So you submitted your tax return, either on your own or using tax software, well ahead of the filing deadline only to still be waiting on your tax refund. What gives?
First, the IRS doesn’t issue refunds immediately upon the receipt of a tax return. In fact, the typical turnaround for returns filed electronically is three weeks. For paper returns, expect to wait six weeks.
The good news is that if your tax refund hasn’t yet hit your bank account or arrived in the mail, there’s an easy way to check its status. All you need to do is use the IRS’ “Where’s My Refund?” tool for a status update.

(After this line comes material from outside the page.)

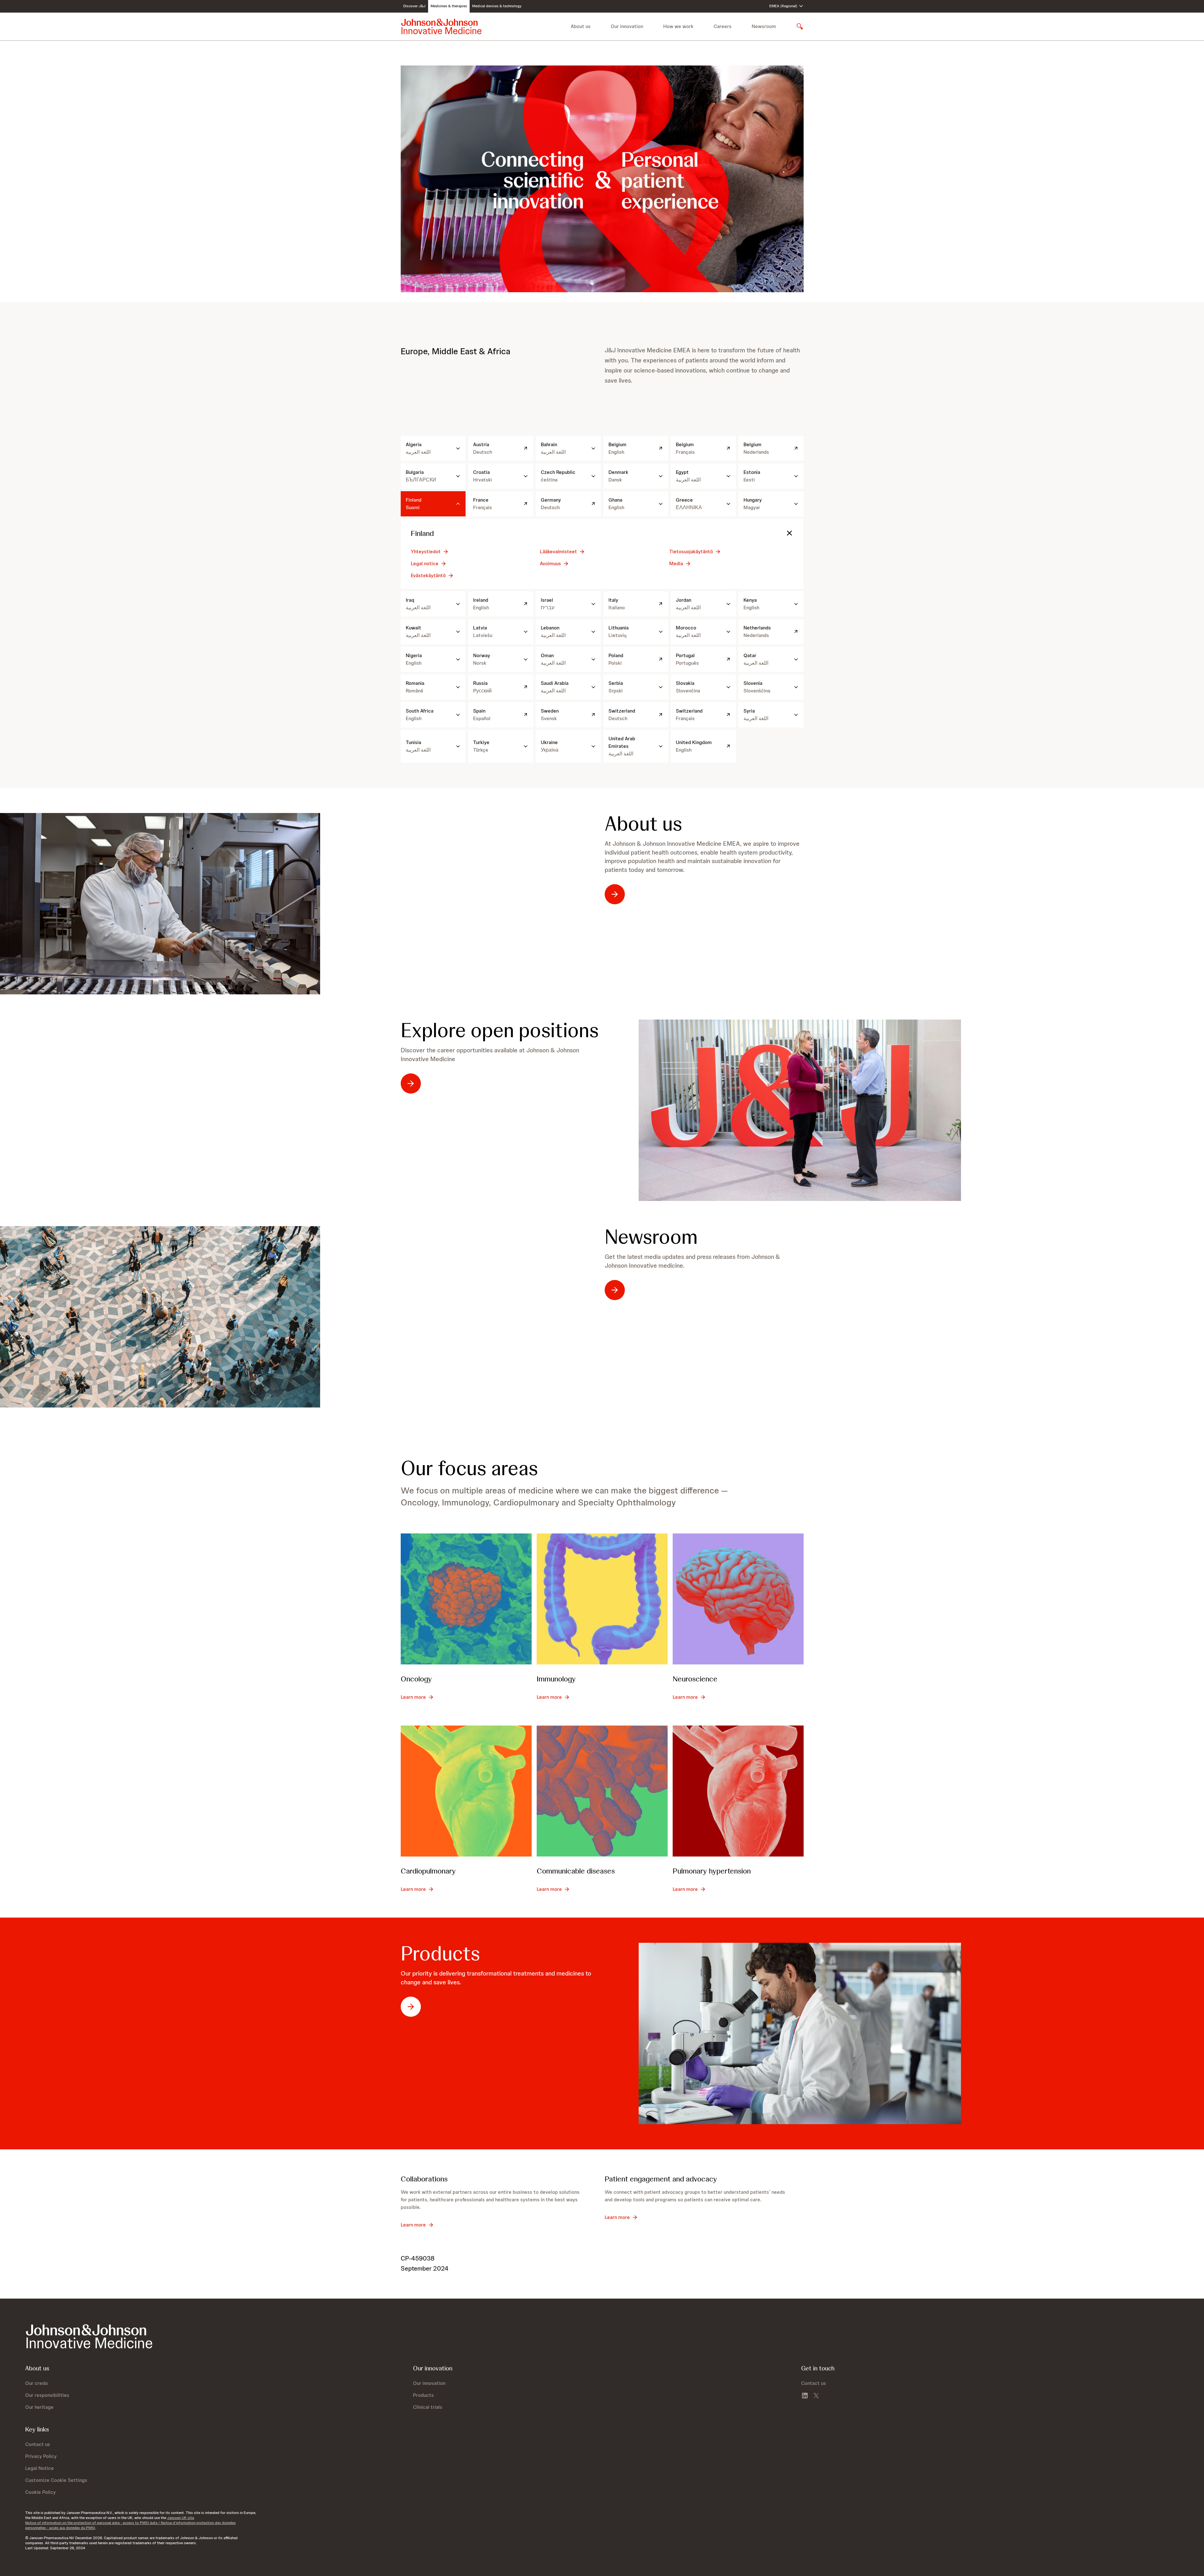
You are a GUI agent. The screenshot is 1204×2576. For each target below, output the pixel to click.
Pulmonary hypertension (712, 1871)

Keeping tabs on your tax refund
You may be relying on your tax refund to pay off some recent credit card debt. Or, you might just want that money to have more spending cash on hand. Either way, the IRS makes it easy to see where your refund stands. To use its “Where’s My Refund?” tool, you’ll need a few key pieces of information:
- Your Social Security number
- Your tax-filing status
- The exact amount of your expected refund, which you can copy over from your tax return
Keep in mind, though, it can take this tool some time to update with information. Generally, you’ll be able to get a status update on your refund after 24 hours from the time you submit an electronic return. If you file on paper, it could take up to four weeks for that tool to register information on your refund.
That’s why tax filers are often advised to submit an electronic return. Not only do these returns come with a generally faster refund turnaround time, but you can also check up on your refund sooner.

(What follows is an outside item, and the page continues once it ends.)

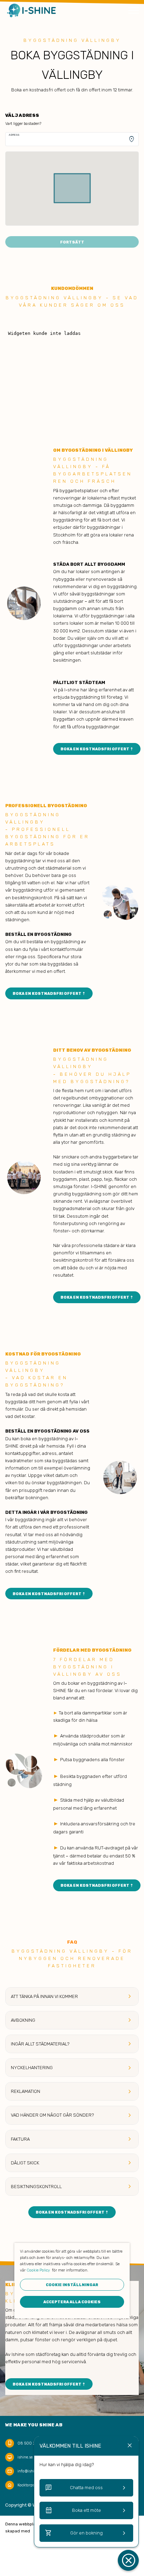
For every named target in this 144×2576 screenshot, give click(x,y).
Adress (14, 134)
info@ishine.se (30, 2471)
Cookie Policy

One thing you should know is that the IRS updates refund information daily. So the status of your refund could change from one day to the next.

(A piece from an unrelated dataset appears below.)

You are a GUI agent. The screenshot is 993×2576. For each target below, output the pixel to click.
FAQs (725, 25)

What if your refund is late?
If it’s been 21 days or more since you submitted a tax return electronically, or more than 42 days since submitting a paper return, and you haven’t received your refund or gotten a clear status update on it, then it pays to call the IRS at 1-800-829-1040 and ask what’s going on. Also, in the course of using the “Where’s My Refund?” tool, you may see an alert to contact the IRS, in which case you should do so.
Don’t panic if you see this notice. There are plenty of reasons why you might need to contact the agency, and it doesn’t necessarily mean you’re in trouble or have done something wrong.
Along these lines, don’t panic if your tax refund is taking longer to process than expected. There are various reasons why the IRS might need more time to issue your refund, but if you’re concerned, you can always call to speak to a live person.
One thing you shouldn’t do, however, is file a second tax return because your refund is late. If the IRS sees a second return come in with your Social Security number, it will likely reject it because it’ll be flagged as a duplicate.